Every line of the records below that holds the word "field" belongs in the answer.

Dataset entries:
--- START ---
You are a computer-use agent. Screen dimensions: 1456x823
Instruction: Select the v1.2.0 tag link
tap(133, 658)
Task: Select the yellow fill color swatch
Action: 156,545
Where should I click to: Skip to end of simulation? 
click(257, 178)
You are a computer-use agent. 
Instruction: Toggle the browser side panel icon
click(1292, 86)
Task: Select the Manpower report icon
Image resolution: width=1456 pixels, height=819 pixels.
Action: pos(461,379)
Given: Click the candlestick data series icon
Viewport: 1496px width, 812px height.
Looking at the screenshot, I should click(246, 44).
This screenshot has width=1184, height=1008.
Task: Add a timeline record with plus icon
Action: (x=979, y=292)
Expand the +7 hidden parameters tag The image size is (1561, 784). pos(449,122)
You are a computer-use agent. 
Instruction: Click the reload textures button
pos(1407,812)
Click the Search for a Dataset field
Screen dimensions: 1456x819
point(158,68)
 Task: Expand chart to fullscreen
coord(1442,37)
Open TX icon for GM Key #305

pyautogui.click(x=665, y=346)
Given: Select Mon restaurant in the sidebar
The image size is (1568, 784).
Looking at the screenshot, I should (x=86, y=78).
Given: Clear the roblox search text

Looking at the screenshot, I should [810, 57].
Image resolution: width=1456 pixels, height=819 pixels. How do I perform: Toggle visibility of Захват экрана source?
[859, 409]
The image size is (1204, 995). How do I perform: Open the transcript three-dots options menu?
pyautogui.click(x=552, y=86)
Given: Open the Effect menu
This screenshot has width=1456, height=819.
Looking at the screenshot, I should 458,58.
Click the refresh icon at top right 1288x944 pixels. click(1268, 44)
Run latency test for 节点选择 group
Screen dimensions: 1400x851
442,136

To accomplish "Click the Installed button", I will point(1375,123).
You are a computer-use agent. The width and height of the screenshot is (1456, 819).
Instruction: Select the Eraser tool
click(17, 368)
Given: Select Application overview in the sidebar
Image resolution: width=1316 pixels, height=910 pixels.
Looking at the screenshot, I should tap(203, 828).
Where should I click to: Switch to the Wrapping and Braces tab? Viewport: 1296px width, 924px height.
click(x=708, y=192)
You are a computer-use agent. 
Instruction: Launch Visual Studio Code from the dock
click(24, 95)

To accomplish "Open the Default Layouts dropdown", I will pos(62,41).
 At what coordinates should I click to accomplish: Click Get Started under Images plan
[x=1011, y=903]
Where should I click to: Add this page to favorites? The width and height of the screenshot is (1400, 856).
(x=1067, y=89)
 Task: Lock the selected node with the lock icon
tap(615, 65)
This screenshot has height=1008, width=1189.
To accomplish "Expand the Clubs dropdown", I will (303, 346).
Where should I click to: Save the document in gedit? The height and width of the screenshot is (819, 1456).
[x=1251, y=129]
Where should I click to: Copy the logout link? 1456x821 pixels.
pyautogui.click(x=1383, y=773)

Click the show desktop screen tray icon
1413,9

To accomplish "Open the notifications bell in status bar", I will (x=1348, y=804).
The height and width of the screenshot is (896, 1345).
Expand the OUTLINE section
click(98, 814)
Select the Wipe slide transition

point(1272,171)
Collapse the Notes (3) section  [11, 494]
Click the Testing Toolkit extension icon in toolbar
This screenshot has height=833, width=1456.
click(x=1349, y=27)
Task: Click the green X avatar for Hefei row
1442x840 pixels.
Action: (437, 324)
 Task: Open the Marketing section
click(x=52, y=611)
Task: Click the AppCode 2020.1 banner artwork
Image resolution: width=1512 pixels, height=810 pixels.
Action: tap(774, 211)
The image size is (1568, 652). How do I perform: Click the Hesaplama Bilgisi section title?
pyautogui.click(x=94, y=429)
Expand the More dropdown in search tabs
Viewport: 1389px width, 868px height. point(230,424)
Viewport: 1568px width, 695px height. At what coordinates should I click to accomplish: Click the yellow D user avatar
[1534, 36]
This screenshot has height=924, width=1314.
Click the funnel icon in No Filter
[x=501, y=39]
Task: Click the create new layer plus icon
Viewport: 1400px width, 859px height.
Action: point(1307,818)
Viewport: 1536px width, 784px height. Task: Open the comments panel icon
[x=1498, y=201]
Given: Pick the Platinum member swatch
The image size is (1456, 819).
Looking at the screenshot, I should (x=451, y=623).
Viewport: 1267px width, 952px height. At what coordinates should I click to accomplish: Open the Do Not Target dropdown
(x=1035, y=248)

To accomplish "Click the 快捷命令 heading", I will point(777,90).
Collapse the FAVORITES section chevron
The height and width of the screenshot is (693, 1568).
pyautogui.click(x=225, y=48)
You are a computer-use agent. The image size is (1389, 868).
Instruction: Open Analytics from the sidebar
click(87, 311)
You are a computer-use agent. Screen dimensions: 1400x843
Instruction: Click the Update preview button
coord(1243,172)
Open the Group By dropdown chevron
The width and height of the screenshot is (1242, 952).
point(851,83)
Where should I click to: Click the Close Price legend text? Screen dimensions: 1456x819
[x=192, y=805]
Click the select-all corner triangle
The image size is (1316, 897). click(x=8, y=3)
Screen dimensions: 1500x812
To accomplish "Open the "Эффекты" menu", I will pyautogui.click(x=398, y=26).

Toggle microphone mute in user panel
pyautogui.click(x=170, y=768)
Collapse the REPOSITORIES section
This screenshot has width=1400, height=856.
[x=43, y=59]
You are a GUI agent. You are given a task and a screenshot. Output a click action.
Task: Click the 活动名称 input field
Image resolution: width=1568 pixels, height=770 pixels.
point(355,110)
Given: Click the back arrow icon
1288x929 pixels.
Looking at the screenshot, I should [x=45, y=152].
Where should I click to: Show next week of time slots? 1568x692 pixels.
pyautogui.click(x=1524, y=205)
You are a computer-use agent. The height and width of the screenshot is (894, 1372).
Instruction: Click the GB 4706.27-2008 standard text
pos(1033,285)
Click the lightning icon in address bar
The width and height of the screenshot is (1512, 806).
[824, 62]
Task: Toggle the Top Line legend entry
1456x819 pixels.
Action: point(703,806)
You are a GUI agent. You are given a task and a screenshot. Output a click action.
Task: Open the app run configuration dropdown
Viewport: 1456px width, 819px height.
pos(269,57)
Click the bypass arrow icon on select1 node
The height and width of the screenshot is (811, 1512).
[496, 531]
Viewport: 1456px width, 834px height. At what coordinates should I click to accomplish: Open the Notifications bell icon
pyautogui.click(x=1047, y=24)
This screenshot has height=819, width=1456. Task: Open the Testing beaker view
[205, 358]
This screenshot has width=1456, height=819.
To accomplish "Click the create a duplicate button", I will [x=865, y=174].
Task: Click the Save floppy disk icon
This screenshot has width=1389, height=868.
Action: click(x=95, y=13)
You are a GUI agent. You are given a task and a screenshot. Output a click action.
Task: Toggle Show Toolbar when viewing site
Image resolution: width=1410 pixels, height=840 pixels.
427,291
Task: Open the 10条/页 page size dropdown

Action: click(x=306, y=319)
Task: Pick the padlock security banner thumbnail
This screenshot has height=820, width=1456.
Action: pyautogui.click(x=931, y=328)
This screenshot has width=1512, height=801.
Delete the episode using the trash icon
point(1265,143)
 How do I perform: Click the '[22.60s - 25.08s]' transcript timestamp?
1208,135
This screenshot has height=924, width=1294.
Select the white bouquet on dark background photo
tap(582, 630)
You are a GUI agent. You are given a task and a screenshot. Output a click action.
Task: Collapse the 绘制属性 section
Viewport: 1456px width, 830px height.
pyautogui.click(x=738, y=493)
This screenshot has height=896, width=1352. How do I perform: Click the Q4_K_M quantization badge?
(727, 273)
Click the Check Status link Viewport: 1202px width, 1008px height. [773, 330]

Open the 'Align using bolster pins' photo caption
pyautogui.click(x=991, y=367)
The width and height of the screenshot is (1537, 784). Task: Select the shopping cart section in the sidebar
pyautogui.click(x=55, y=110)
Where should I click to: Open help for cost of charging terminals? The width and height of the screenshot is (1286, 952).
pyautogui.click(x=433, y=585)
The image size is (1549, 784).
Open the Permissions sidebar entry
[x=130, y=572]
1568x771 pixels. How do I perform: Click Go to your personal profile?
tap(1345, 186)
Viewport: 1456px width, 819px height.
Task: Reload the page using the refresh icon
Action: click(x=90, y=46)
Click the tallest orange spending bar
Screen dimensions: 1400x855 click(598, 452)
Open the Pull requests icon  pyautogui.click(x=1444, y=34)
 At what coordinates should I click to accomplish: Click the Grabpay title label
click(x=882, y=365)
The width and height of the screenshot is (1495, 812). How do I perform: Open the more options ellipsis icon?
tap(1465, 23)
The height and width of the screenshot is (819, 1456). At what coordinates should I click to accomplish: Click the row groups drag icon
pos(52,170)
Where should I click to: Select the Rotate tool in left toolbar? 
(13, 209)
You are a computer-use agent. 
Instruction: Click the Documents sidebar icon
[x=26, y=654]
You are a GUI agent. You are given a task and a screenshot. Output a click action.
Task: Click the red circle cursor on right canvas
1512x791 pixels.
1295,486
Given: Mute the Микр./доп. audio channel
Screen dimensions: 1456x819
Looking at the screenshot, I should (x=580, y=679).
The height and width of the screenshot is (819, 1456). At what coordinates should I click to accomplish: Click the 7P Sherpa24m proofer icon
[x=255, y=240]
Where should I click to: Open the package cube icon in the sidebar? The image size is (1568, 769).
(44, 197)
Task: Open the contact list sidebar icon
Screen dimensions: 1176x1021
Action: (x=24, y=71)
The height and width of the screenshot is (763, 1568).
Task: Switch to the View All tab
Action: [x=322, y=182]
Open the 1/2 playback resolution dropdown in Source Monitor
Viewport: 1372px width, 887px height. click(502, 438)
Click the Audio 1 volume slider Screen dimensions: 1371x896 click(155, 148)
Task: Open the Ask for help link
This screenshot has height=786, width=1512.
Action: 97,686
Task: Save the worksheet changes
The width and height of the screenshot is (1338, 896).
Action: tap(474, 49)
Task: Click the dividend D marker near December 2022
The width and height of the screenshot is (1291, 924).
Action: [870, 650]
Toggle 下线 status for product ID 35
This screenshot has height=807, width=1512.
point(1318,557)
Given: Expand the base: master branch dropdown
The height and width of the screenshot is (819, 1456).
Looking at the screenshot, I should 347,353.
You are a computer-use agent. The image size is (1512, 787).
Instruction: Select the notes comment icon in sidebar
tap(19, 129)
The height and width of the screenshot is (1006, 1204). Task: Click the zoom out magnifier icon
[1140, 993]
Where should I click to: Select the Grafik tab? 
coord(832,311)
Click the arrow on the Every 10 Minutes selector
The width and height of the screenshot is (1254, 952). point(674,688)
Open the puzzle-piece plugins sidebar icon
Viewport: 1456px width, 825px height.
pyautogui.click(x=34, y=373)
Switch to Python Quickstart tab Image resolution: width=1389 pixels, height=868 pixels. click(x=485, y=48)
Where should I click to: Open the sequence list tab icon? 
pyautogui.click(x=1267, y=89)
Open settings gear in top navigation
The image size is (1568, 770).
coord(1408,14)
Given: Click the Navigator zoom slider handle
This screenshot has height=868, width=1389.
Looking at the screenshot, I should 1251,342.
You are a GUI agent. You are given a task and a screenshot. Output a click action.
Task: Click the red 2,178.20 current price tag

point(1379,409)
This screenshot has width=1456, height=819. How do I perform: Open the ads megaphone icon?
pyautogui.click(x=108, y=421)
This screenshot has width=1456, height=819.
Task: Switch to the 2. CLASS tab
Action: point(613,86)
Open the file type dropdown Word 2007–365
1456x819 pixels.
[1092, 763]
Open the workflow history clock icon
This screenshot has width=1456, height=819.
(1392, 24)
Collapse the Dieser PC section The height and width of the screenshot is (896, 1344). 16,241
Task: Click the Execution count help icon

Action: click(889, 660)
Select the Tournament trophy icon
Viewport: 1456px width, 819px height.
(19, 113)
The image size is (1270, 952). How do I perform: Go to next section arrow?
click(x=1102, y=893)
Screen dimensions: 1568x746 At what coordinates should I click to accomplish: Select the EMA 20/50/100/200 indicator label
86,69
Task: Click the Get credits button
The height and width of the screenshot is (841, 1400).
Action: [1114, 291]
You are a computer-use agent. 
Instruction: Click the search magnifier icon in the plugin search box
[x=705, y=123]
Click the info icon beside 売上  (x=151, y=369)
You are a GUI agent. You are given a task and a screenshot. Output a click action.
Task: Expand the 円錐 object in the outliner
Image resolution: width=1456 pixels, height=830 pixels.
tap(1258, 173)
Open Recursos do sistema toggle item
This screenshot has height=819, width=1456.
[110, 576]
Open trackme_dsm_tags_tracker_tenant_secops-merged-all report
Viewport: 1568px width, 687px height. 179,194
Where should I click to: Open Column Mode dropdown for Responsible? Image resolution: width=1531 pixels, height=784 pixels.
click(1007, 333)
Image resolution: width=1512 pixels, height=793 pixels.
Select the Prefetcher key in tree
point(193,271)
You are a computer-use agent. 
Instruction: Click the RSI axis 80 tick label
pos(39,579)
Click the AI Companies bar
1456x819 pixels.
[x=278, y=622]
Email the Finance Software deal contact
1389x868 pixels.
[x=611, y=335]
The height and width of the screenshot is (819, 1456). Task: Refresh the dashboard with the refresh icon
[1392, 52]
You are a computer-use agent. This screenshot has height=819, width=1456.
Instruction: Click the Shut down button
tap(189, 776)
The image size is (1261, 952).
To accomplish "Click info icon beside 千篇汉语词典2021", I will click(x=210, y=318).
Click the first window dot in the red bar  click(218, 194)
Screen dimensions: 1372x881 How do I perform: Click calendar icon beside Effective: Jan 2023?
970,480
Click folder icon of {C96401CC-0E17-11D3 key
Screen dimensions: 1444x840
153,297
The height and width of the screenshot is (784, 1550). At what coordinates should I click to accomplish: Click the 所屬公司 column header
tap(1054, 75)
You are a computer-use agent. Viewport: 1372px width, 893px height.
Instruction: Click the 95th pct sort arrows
--- END ---
RESPONSE BELOW:
Click the Search for a Dataset field
Task: Click the 活动名称 input field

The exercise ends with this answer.